President Barack Obama runs ahead of an unnamed Republican opponent by 47 to 37 percent among registered voters in a new poll from the Pew Research Center. The poll also finds former governors Mitt Romney and Mike Huckabee as the most likely candidates to fill that Republican slot.

Before rolling out the data too far, a few caveats. The election is more than a year and a half away. And without a named opponent in a horserace question, the true electoral choice is obscured -- hence a large 16 percent report being undecided.

But some clues emerge. Obama’s advantage is similar to former president George W. Bush’s and better than former president Bill Clinton’s at comparable times in their presidency. In April 2003, Bush ran ahead of a generic Democrat by 48 to 35 percent. In March 1995 Clinton was in a more tenuous position at 29 percent to 33 percent for a generic Republican, with 20 percent preferring an independent candidate.

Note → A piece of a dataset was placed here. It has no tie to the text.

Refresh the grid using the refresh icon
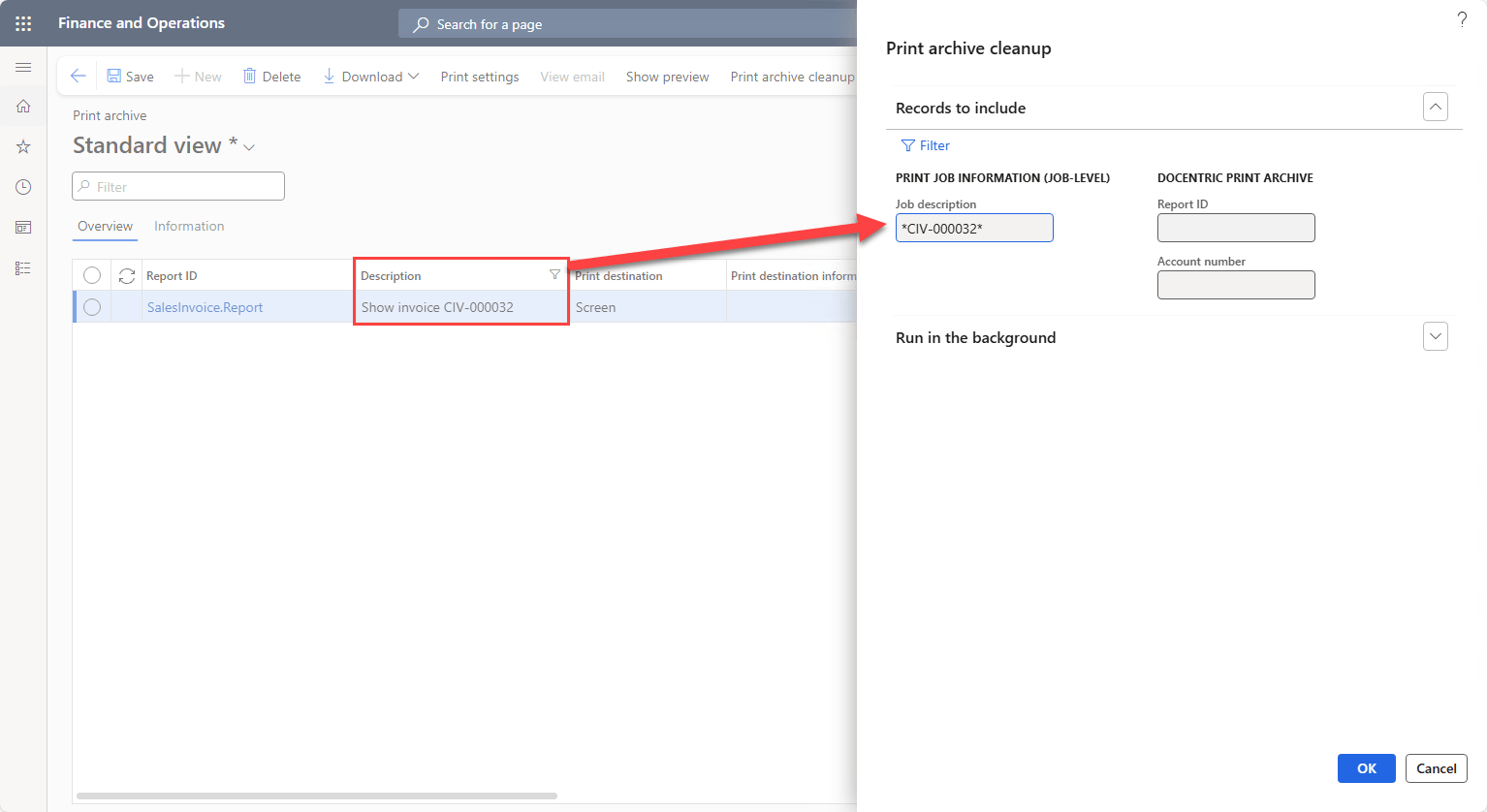 tap(127, 276)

GENERAL ELECTION: Parsing the presidential choice finds Obama in good shape in many of the key groups he won in 2008. But he does look comparatively weaker among young voters. In the 2008 election, McCain won 32 percent of voters under age 30. That compares closely with the 34 percent of young voters who pick a generic Republican now. But there has been slippage for Obama in this group, going from 66 percent support in the 2008 exit polls to 53 percent in this poll among young voters.

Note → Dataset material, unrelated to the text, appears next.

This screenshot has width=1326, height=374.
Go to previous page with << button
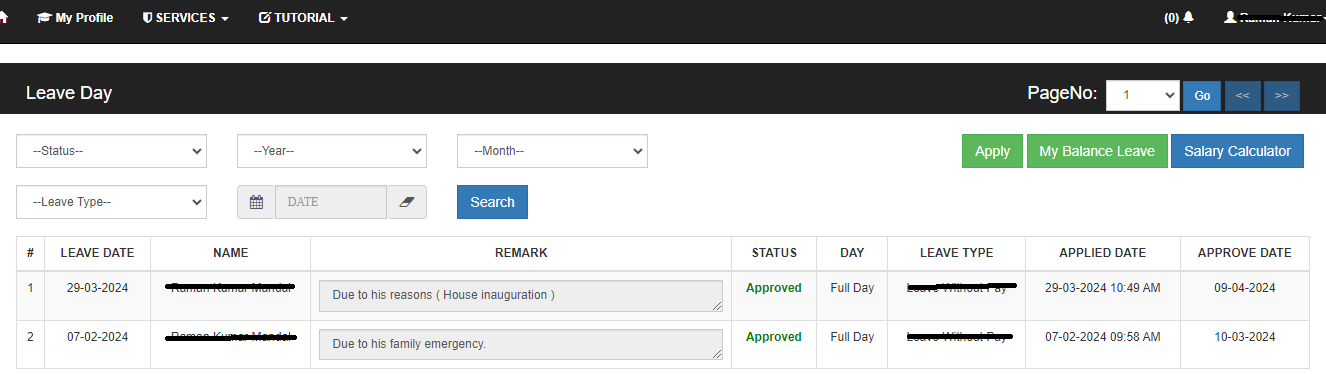point(1242,96)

Among independent voters, perhaps the most closely watched swing group, the race is relatively narrow at 40 for Obama to 34 percent for a generic Republican. More than a quarter of independents, 26 percent, are undecided. The six-point margin for Obama among independents is similar to his performance against John McCain in the 2008 election, in which he won independents by 52 to 44 percent, according to exit polls.

 In April 2003 independents went 40 to 34 percent for Bush over a generic Democrat, exactly matching the vote choice for Obama now. But in 1995, independents split 23 to 16 percent for Clinton and a generic Republican with a 37 percent plurality preferring an unnamed independent candidate.

  GOP PRIMARY: As we’ve seen in other polls, former Massachusetts governor Mitt Romney and former Arkansas governor Mike Huckabee rise to top of a crowded Republican primary field winning 21 and 20 percent of the vote among Republican and GOP-leaning independent voters. Former Alaska governor Sarah Palin and former House speaker Newt Gingrich comprise the second tier at 13 and 11 percent support, followed by a host of other candidates in the single digits.

 Romney and Huckabee’s bases of support are distinct in a few areas. Romney appeals more clearly to upper income and older Republicans while Huckabee appeals to white evangelical Protestants and Republicans who attend church at least weekly.